● MATERIALS PROVIDED
************
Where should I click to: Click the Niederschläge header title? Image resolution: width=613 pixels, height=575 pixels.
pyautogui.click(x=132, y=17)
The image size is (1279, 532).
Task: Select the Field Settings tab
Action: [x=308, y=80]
************
Repeat every record, keeping each word and mark exactly as it is.

Where should I click to: Click the Niederschläge header title? Image resolution: width=613 pixels, height=575 pixels.
pyautogui.click(x=132, y=17)
The image size is (1279, 532).
Task: Select the Field Settings tab
Action: [x=308, y=80]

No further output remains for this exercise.